There is some benefit to doing isometric or reduced ROM (range of motion) training to enhance and increase overall performance. An example cited by powerlifters is the ‘board press’. This type of training is utilised to train specific ranges of motion in order to increase overall power. Hence the isometric or reduced ROM exercises are used within a program that still employs full ROM actions to increase overall performance.
Athletic performance does require a very specific and conscientious approach to training to obtain specific outcomes and results. An increase in .05 secs for a runner means that if you can activate your posterior chain by 10% and have a faster start out of the block, then yes you want to do that. So you train specific hip extensions and possibly even some isometric work to target those specific muscles in a specific action to achieve a specific aim. However, for most of us, this is really above and beyond what is required from our goals and aims when incorporating a fitness exercise program into our daily lifestyle. Though it also stands to reason that these 'power' dominated exercises always are in co-ordination with a full training regime that includes full, complex movement systems as well as isolated function. Never is one factored at the expense of another.*
Range of Motion is always more desired over power in most instances. The equation reads like a physics lecture “power = force x velocity". Velocity being the speed of something in a given direction. To create more force – you can create a greater push, or a longer arc of movement, as in a catapult. To create greater velocity you also need to maintain directional force of the vector quantity. This means having a great distance to generate consistent movement to measure velocity.
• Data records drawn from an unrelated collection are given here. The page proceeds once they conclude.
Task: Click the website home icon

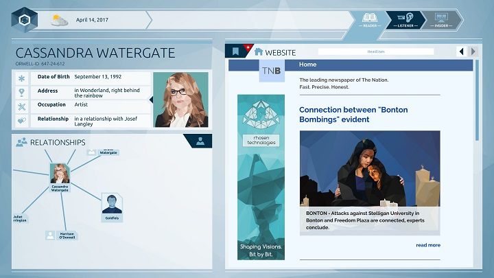Action: 259,51
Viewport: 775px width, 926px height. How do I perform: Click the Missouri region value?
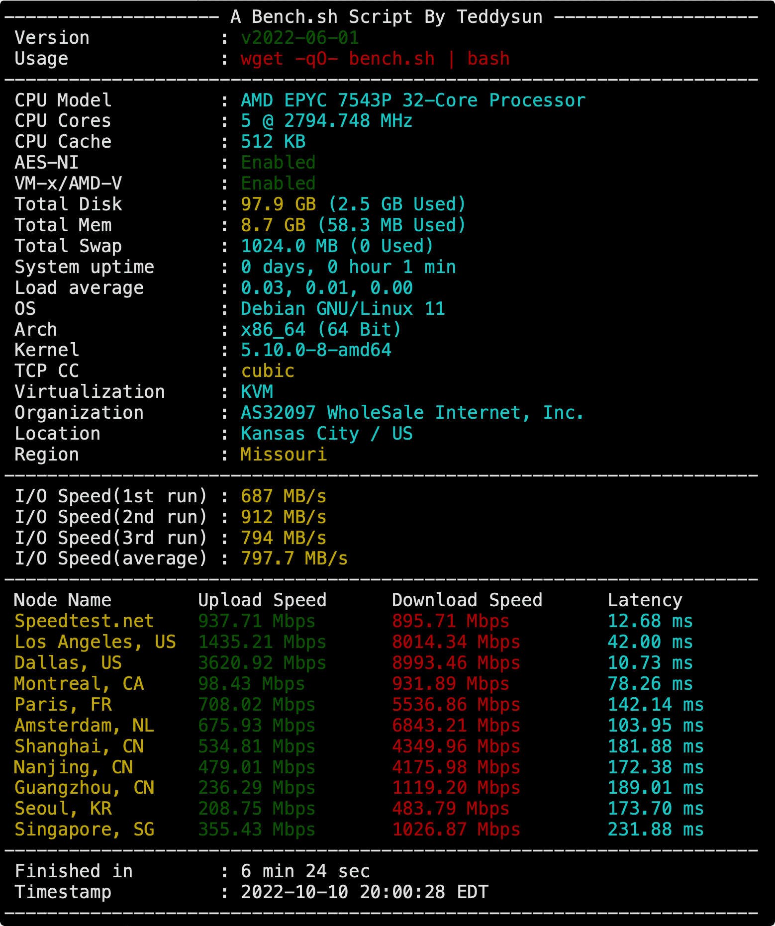click(284, 455)
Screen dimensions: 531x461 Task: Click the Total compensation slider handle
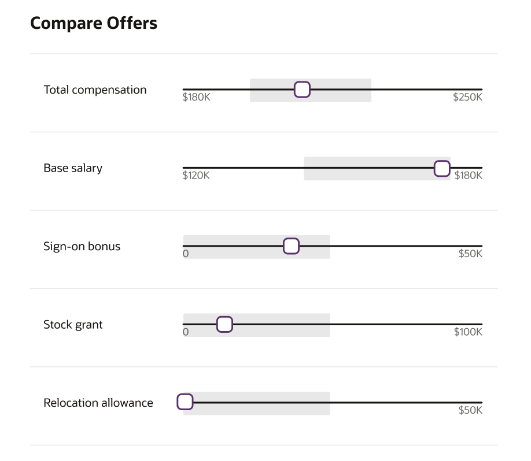[302, 90]
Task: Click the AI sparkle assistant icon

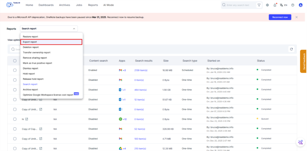Action: coord(300,142)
This is where Range of Motion comes into play as a longer or wider range of motion results in a direct increase in the capacity to generate force as you increase the 'velocity' over which you travel. the direct factor that is part of the equation means you either increase force generated by muscle, or increase the velocity via range of motion. With pure power you can generate greater force but in terms of longevity of performance, you don't get the same results. Tyres of a performance nature don't outlast those of a more generic function as they are made for high performance - not longevity. Ok so I'm reaching with this analogy but it has a point. Bodies age and we age with them, and we must adapt to cater for that aging. But we shouldn't be sacrificing functionality for one elemental factor over. Not when the one element is but a part of the greater whole.
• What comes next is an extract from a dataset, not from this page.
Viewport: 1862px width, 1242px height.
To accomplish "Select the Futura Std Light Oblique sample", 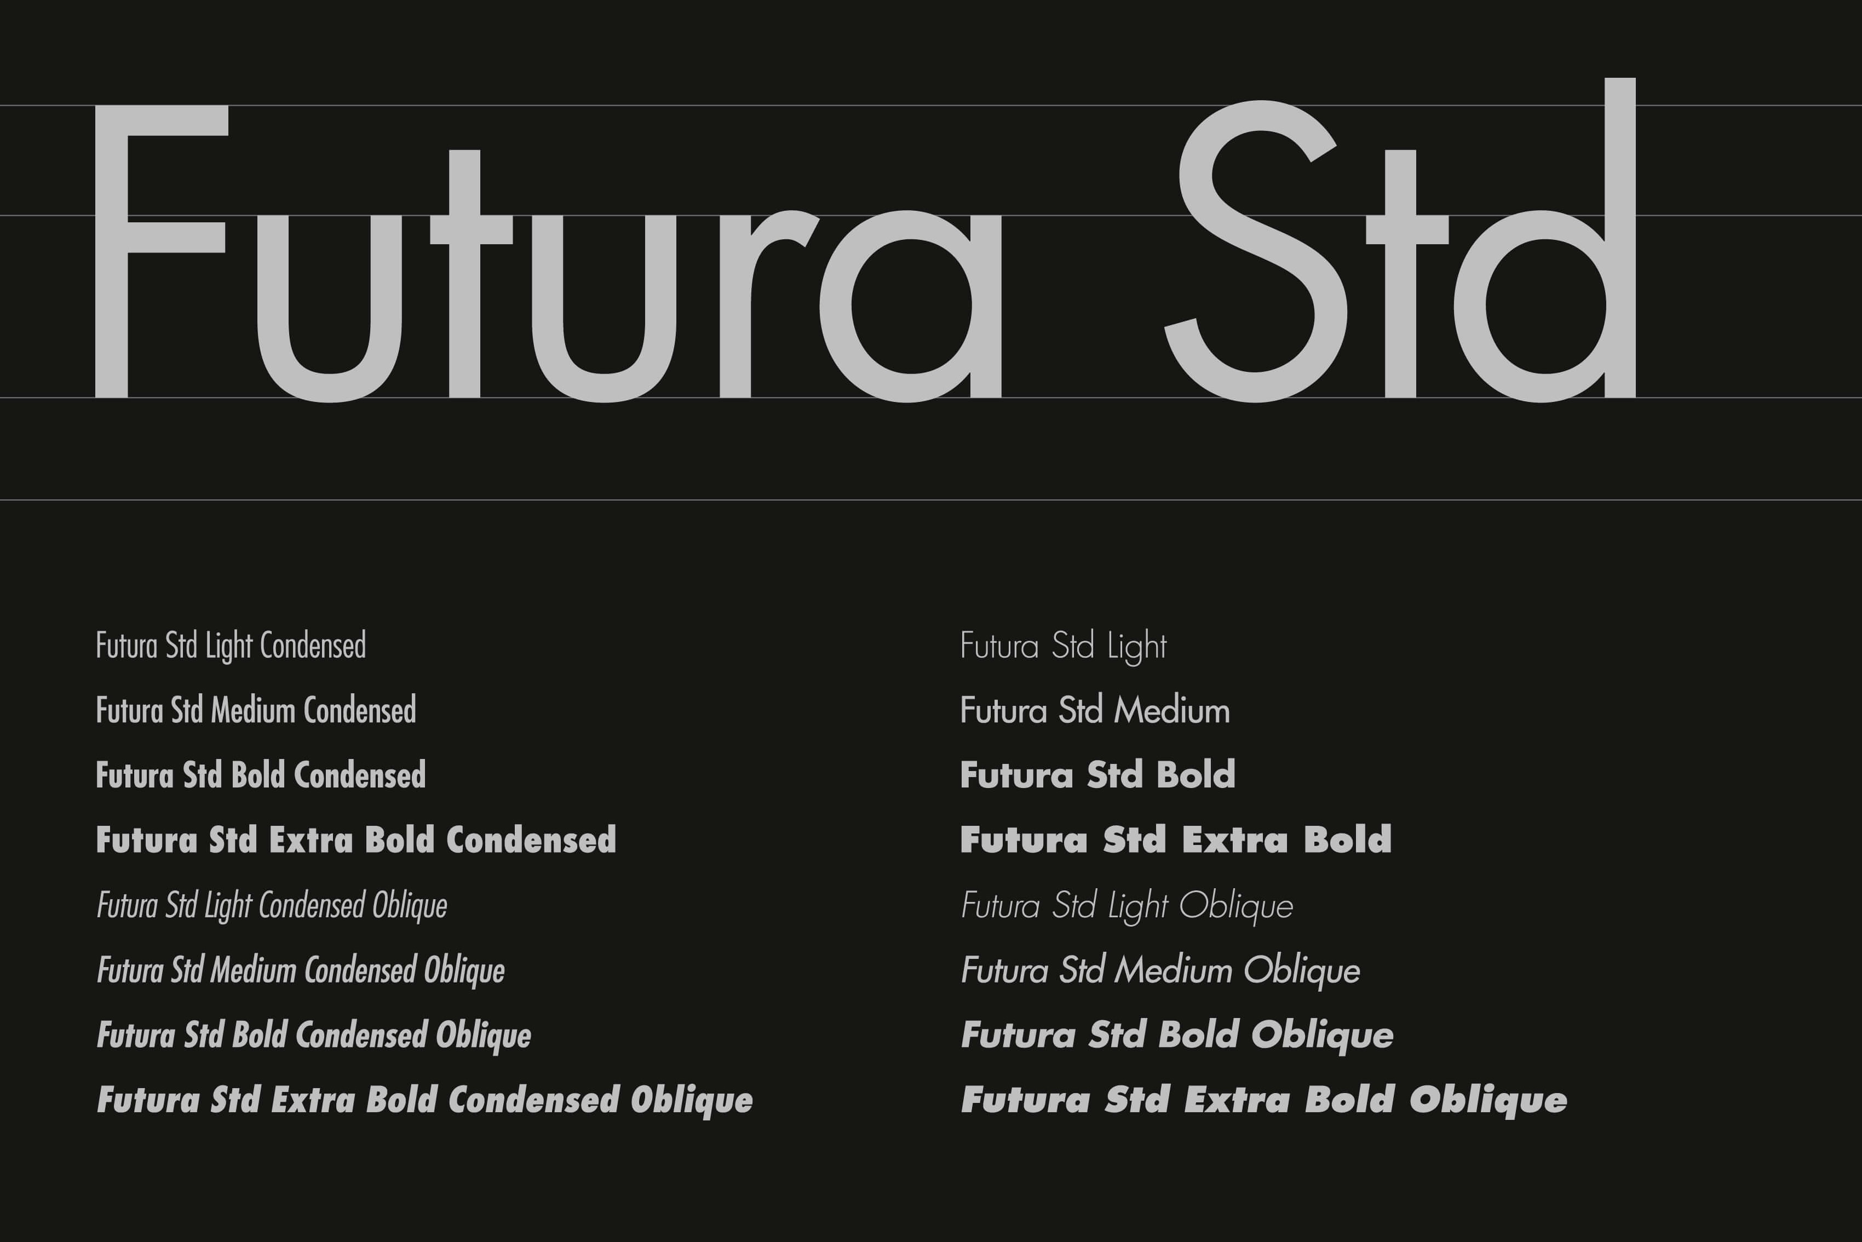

So if you are thinking about investing in an exercise regime that involves weight training for your bone density, or yoga for your flexibility or even the urge to flip tractor tyres over and over in a parking lot. These goals are wonderfully invigorating and motivating for the individual - but shouldn't be undertaken at the expense of the fundamental principles of athleticism and longevity. Keeping in mind what the fundamentals are is a good measuring yardstick when it comes to contemplating your fitness needs and goals. No matter what age group, gender demographic, hormonal situation or post operative condition. Range of Motion should ALWAYS be considered at the forefront of the program.
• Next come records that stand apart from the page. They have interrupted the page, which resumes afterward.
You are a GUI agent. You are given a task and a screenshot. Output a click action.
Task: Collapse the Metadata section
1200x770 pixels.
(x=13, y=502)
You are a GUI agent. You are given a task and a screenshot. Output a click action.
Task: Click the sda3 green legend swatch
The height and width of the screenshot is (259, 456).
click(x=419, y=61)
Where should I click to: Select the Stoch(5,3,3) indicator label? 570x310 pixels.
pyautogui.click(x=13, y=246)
*As a side note, A study undertook measuring performance and bulk in 2 control groups over 12 weeks. One group undertaking specific isolation exericeses with heavy load but reduced range of motion and the other, undertaking lighter loads with full range of motion. After the 12 weeks the strength and size of the muscle was greater in the group with the longer range of motion. Researchers also measured fat stores within the affected muscle and they were reduced more in the group with the longer range of motion.